** Problem to solve **
Return every one of the following entries verbatim, reproducing each line without alteration.

-------- Material for the task

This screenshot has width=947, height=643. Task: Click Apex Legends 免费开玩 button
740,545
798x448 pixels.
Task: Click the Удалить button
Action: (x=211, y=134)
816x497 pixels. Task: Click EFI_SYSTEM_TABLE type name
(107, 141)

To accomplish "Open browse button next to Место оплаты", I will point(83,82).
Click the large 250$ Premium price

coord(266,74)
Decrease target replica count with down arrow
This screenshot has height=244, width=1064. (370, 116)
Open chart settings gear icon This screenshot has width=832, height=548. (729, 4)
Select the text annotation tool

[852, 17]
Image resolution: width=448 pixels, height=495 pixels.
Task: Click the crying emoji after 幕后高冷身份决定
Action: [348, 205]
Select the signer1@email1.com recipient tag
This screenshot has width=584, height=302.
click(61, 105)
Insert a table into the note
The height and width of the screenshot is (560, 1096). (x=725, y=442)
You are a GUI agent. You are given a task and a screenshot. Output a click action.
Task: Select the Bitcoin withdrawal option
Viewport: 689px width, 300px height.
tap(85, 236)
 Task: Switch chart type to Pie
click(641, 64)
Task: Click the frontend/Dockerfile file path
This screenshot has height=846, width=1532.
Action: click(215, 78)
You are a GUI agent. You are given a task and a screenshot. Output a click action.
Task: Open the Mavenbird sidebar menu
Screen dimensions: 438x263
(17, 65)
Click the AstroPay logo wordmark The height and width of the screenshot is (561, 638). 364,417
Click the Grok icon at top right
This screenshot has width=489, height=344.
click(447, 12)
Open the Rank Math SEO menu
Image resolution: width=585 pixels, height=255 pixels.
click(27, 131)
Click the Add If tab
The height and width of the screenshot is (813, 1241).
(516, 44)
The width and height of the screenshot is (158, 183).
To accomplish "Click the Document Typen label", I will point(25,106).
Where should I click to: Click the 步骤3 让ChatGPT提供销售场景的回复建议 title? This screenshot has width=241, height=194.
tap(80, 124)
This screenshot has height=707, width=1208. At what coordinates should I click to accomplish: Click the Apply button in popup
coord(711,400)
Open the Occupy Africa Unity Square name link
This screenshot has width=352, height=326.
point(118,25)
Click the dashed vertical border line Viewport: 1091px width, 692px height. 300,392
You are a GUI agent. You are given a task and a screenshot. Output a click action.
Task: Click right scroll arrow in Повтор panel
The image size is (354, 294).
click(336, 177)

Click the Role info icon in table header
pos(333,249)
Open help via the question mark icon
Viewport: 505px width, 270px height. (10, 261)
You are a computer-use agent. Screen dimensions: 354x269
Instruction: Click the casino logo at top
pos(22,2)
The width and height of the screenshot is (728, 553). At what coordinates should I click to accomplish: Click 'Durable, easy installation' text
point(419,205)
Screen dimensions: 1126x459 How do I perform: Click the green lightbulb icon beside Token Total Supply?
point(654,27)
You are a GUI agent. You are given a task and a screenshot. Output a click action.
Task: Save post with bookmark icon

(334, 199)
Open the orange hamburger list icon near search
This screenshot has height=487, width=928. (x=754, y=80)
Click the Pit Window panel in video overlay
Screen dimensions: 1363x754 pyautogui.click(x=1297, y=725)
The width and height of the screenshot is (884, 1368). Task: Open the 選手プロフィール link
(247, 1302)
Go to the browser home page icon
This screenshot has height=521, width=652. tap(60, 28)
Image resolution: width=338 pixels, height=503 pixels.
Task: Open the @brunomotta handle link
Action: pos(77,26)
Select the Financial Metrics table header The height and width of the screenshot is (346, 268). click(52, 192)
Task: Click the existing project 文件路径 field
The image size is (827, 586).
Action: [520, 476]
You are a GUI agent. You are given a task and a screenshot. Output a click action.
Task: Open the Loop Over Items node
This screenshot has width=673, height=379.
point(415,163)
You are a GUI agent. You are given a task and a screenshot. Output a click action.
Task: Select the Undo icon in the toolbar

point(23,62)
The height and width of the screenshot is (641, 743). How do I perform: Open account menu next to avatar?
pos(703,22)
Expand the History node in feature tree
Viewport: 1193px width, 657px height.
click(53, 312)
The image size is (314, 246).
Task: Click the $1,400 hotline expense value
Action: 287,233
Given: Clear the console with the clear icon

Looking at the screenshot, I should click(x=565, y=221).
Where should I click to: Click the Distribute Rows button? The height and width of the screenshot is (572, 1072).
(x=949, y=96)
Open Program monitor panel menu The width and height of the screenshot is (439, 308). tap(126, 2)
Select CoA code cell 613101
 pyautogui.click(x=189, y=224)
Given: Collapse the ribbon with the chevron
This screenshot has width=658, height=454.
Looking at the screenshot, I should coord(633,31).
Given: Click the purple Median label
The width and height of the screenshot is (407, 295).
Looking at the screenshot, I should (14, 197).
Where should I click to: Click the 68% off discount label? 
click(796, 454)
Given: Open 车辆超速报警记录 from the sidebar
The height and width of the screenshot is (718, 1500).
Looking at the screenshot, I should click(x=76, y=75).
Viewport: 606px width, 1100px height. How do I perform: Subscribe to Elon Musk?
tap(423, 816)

----------------

** Output for this exercise **
This screenshot has width=947, height=643. Task: Click Apex Legends 免费开玩 button
740,545
798x448 pixels.
Task: Click the Удалить button
Action: (x=211, y=134)
816x497 pixels. Task: Click EFI_SYSTEM_TABLE type name
(107, 141)

To accomplish "Open browse button next to Место оплаты", I will point(83,82).
Click the large 250$ Premium price

coord(266,74)
Decrease target replica count with down arrow
This screenshot has height=244, width=1064. (370, 116)
Open chart settings gear icon This screenshot has width=832, height=548. (729, 4)
Select the text annotation tool

[852, 17]
Image resolution: width=448 pixels, height=495 pixels.
Task: Click the crying emoji after 幕后高冷身份决定
Action: [348, 205]
Select the signer1@email1.com recipient tag
This screenshot has width=584, height=302.
click(61, 105)
Insert a table into the note
The height and width of the screenshot is (560, 1096). (x=725, y=442)
You are a GUI agent. You are given a task and a screenshot. Output a click action.
Task: Select the Bitcoin withdrawal option
Viewport: 689px width, 300px height.
tap(85, 236)
 Task: Switch chart type to Pie
click(641, 64)
Task: Click the frontend/Dockerfile file path
This screenshot has height=846, width=1532.
Action: click(215, 78)
You are a GUI agent. You are given a task and a screenshot. Output a click action.
Task: Open the Mavenbird sidebar menu
Screen dimensions: 438x263
(17, 65)
Click the AstroPay logo wordmark The height and width of the screenshot is (561, 638). 364,417
Click the Grok icon at top right
This screenshot has width=489, height=344.
click(447, 12)
Open the Rank Math SEO menu
Image resolution: width=585 pixels, height=255 pixels.
click(27, 131)
Click the Add If tab
The height and width of the screenshot is (813, 1241).
(516, 44)
The width and height of the screenshot is (158, 183).
To accomplish "Click the Document Typen label", I will point(25,106).
Where should I click to: Click the 步骤3 让ChatGPT提供销售场景的回复建议 title? This screenshot has width=241, height=194.
tap(80, 124)
This screenshot has height=707, width=1208. At what coordinates should I click to accomplish: Click the Apply button in popup
coord(711,400)
Open the Occupy Africa Unity Square name link
This screenshot has width=352, height=326.
point(118,25)
Click the dashed vertical border line Viewport: 1091px width, 692px height. 300,392
You are a GUI agent. You are given a task and a screenshot. Output a click action.
Task: Click right scroll arrow in Повтор panel
The image size is (354, 294).
click(336, 177)

Click the Role info icon in table header
pos(333,249)
Open help via the question mark icon
Viewport: 505px width, 270px height. (10, 261)
You are a computer-use agent. Screen dimensions: 354x269
Instruction: Click the casino logo at top
pos(22,2)
The width and height of the screenshot is (728, 553). At what coordinates should I click to accomplish: Click 'Durable, easy installation' text
point(419,205)
Screen dimensions: 1126x459 How do I perform: Click the green lightbulb icon beside Token Total Supply?
point(654,27)
You are a GUI agent. You are given a task and a screenshot. Output a click action.
Task: Save post with bookmark icon

(334, 199)
Open the orange hamburger list icon near search
This screenshot has height=487, width=928. (x=754, y=80)
Click the Pit Window panel in video overlay
Screen dimensions: 1363x754 pyautogui.click(x=1297, y=725)
The width and height of the screenshot is (884, 1368). Task: Open the 選手プロフィール link
(247, 1302)
Go to the browser home page icon
This screenshot has height=521, width=652. tap(60, 28)
Image resolution: width=338 pixels, height=503 pixels.
Task: Open the @brunomotta handle link
Action: pos(77,26)
Select the Financial Metrics table header The height and width of the screenshot is (346, 268). click(52, 192)
Task: Click the existing project 文件路径 field
The image size is (827, 586).
Action: [520, 476]
You are a GUI agent. You are given a task and a screenshot. Output a click action.
Task: Open the Loop Over Items node
This screenshot has width=673, height=379.
point(415,163)
You are a GUI agent. You are given a task and a screenshot. Output a click action.
Task: Select the Undo icon in the toolbar

point(23,62)
The height and width of the screenshot is (641, 743). How do I perform: Open account menu next to avatar?
pos(703,22)
Expand the History node in feature tree
Viewport: 1193px width, 657px height.
click(53, 312)
The image size is (314, 246).
Task: Click the $1,400 hotline expense value
Action: 287,233
Given: Clear the console with the clear icon

Looking at the screenshot, I should click(x=565, y=221).
Where should I click to: Click the Distribute Rows button? The height and width of the screenshot is (572, 1072).
(x=949, y=96)
Open Program monitor panel menu The width and height of the screenshot is (439, 308). tap(126, 2)
Select CoA code cell 613101
 pyautogui.click(x=189, y=224)
Given: Collapse the ribbon with the chevron
This screenshot has width=658, height=454.
Looking at the screenshot, I should coord(633,31).
Given: Click the purple Median label
The width and height of the screenshot is (407, 295).
Looking at the screenshot, I should (14, 197).
Where should I click to: Click the 68% off discount label? 
click(796, 454)
Given: Open 车辆超速报警记录 from the sidebar
The height and width of the screenshot is (718, 1500).
Looking at the screenshot, I should click(x=76, y=75).
Viewport: 606px width, 1100px height. How do I perform: Subscribe to Elon Musk?
tap(423, 816)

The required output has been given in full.